The Law Offices of Randolph Rice’s Baltimore lawyer for first degree assault charges may be able to take your case and fight the charges against you.  For a free legal consultation and help understanding the potential penalties and legal options involved in your assault case, contact our lawyers today to schedule a free legal consultation.  Our number is (410) 694-7291.

Definition of Assault in the First Degree Under Md. Code § 3-202

Assault is typically defined as intentionally striking or injuring another person without their consent.  Maryland law uses this same basic definition, but it includes an attempt to injure someone as full-fledged assault as well, not “attempted assault.”  Other states might call this crime “aggravated assault,” but Maryland merely uses a different name to describe essentially the same offense.

Assault in the first degree is the most serious form of assault and typically refers to assault that involves “serious physical injury.”  Once again, the injury does not have to actually result under the language of § 3-202, since an attempt to cause such injuries can also count as assault in the first degree.  This means that failed attempts to injure are also included as completed offenses.

Even if there is no serious bodily injury, assault charges can be upgraded to first degree assault if the actor uses a firearm to commit the assault.  This includes many legal firearms, such as handguns, rifles, and shotguns, as well as illegal or heavily regulated firearms like sawed-off shotguns or machine guns.  This means that, since attempted injury counts as assault, intentionally firing a gun toward someone would generally count as first degree assault, even if you miss or fail to cause “serious physical injury.”

“Serious physical injury” is specifically defined in Md. Code, Criminal Law § 3-201(d) to include very severe injuries.  Under this definition, serious physical injury includes injuries that cause a “substantial risk of death,” “disfigurement,” amputation, loss of an organ, or “impairment” in a body part or organ.  This means that superficial wounds without serious scarring would not be considered serious physical injury.  However, the definition of this crime is based on the actor’s intent to cause serious physical injury, not the outcome; just because the victim was lucky enough to walk away with lesser injuries does not necessarily lower the charges to a lesser form of assault.

Penalties for First Degree Assault Under § 3-202

First degree assault is a very serious felony.  Essentially, charges for assault in the first degree are on the verge of becoming attempted murder charges, and, as such, they carry high fines and potentially long jail terms.  For a conviction of assault in the first degree under Md. Code § 3-202, you could face a felony conviction with up to 25 years in prison.  In addition, you could face fines of around $5,000.

━━━━━━━━━━━━━━━━━━━━

Exercise description: According to the passage on first degree assault in Maryland, what is the longest prison term a conviction under § 3-202 can bring? The listing has no connection to the passage on first degree assault in Maryland.

Given data:
━━━━━━━━━━━━━━━━━━━━

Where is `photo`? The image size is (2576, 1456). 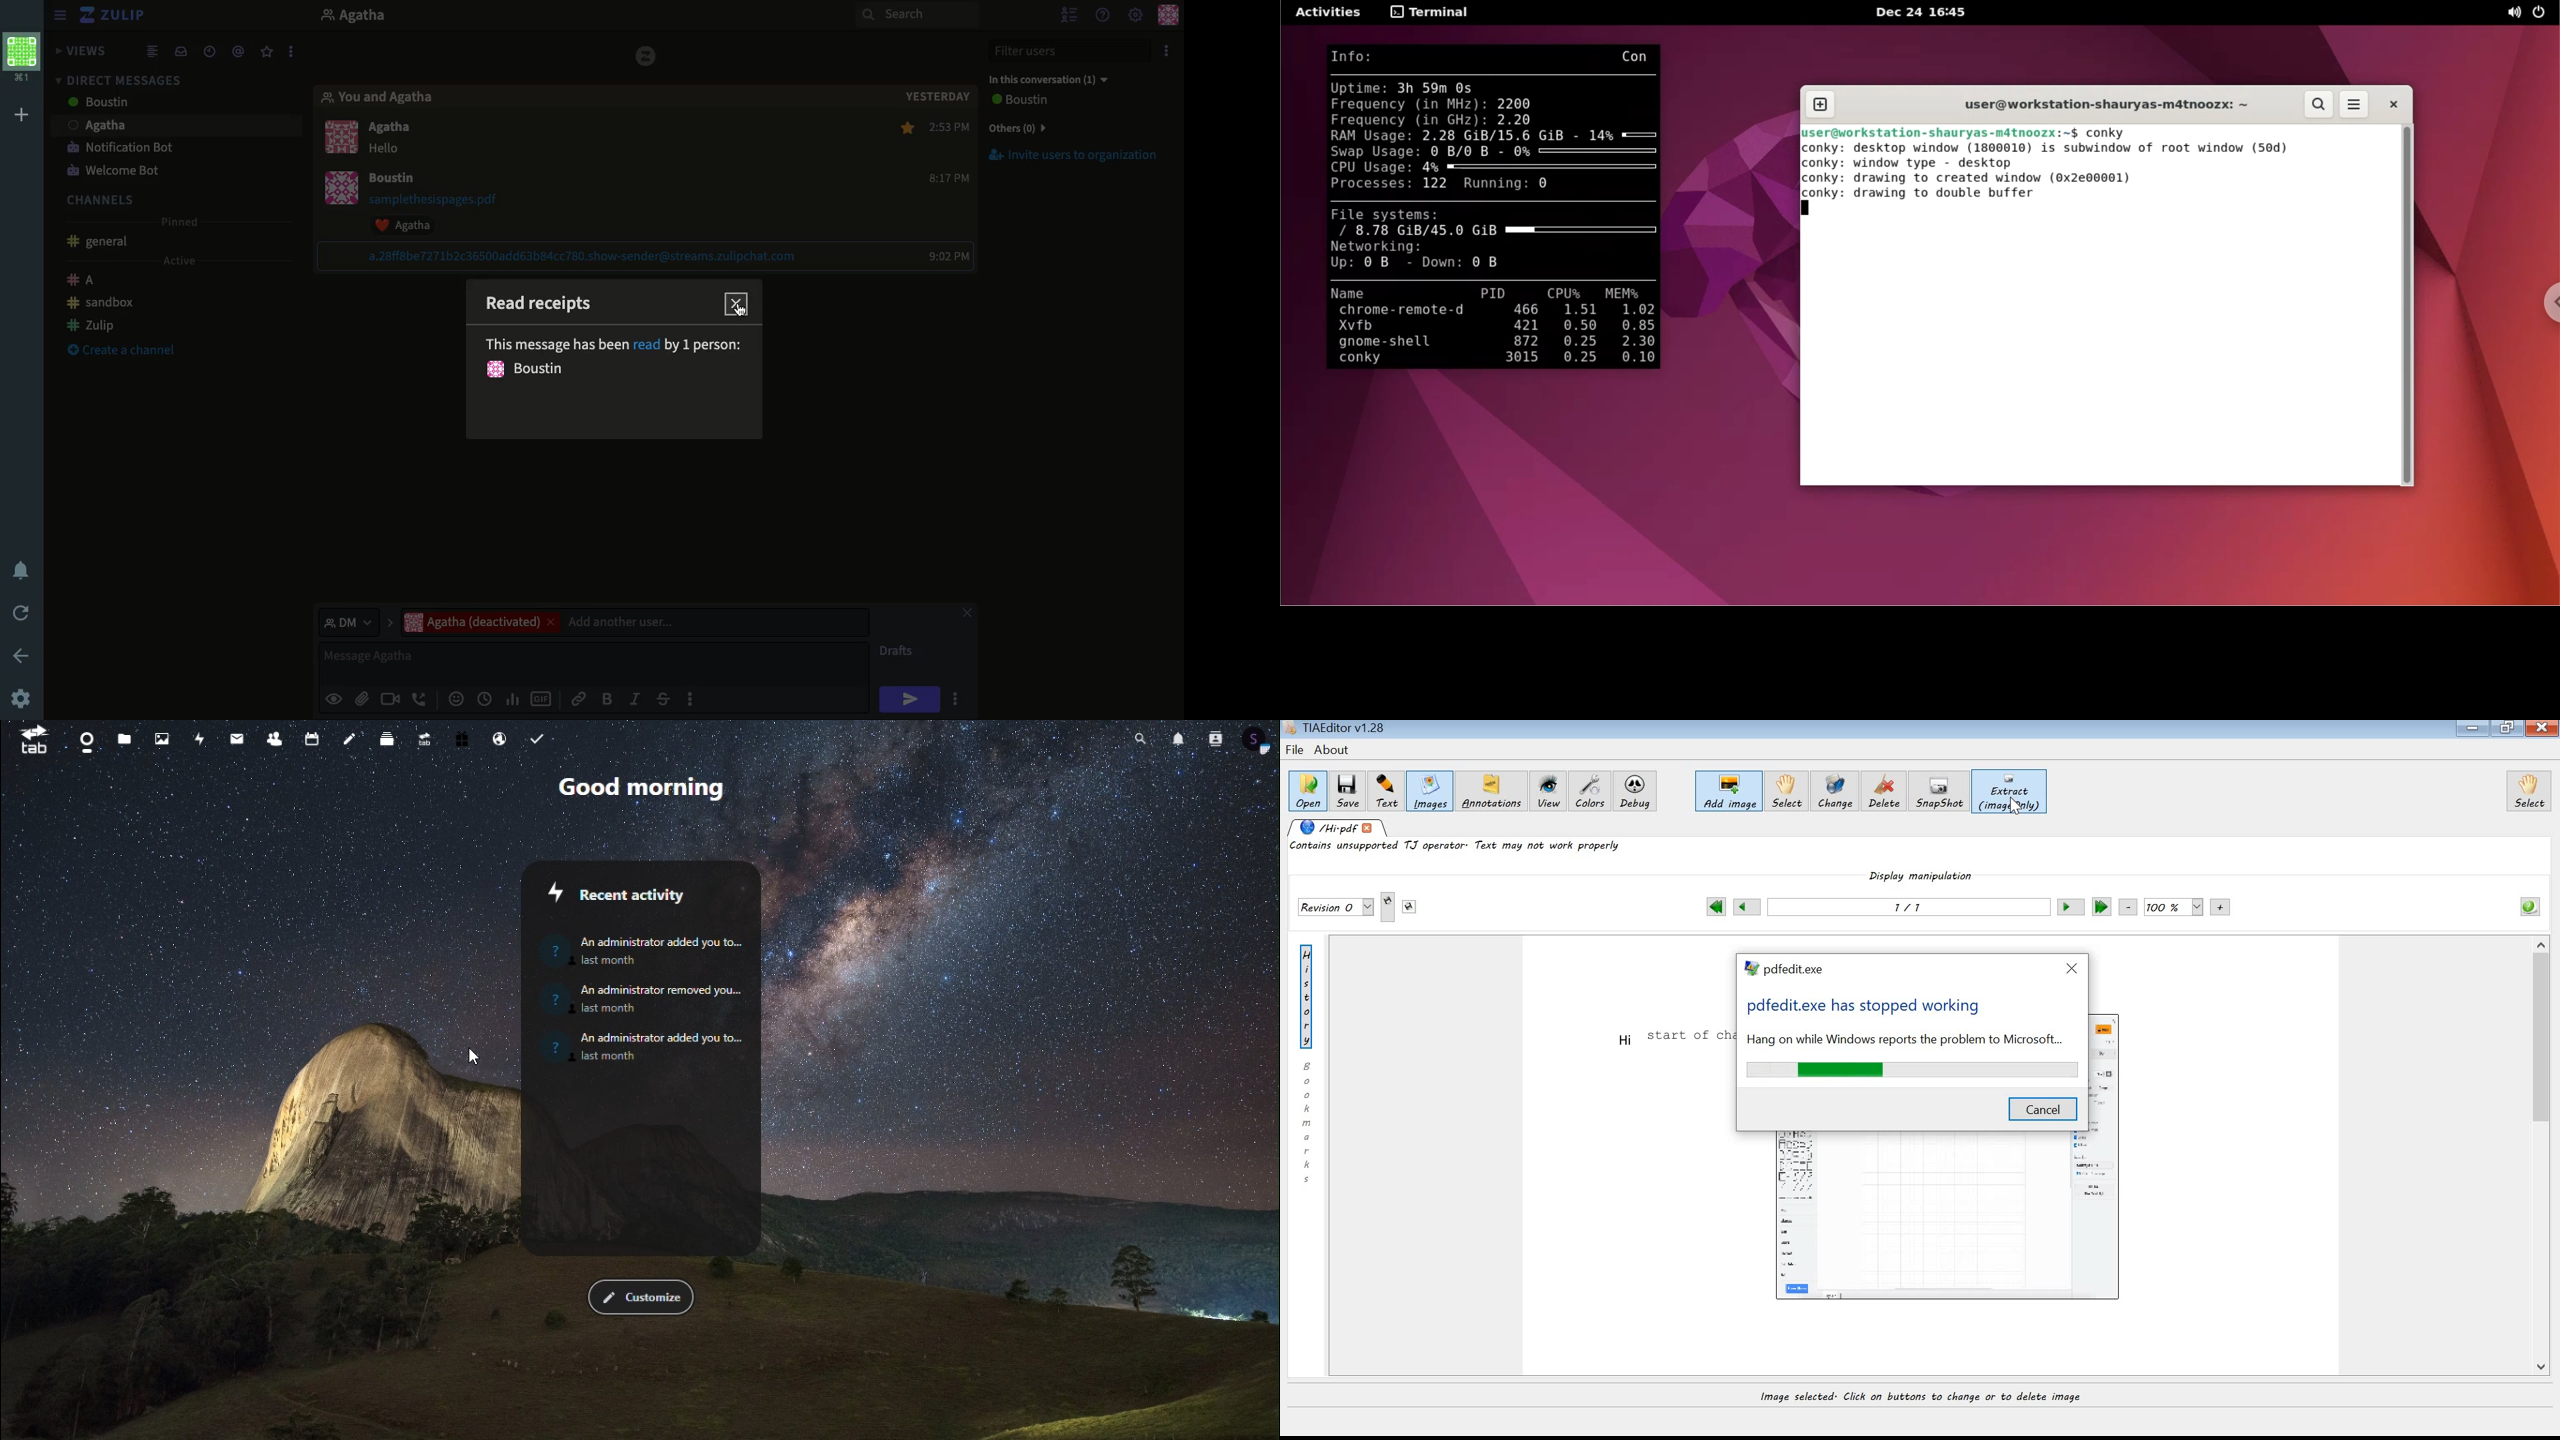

━━━━━━━━━━━━━━━━━━━━

Complete response: Up to 25 years in prison.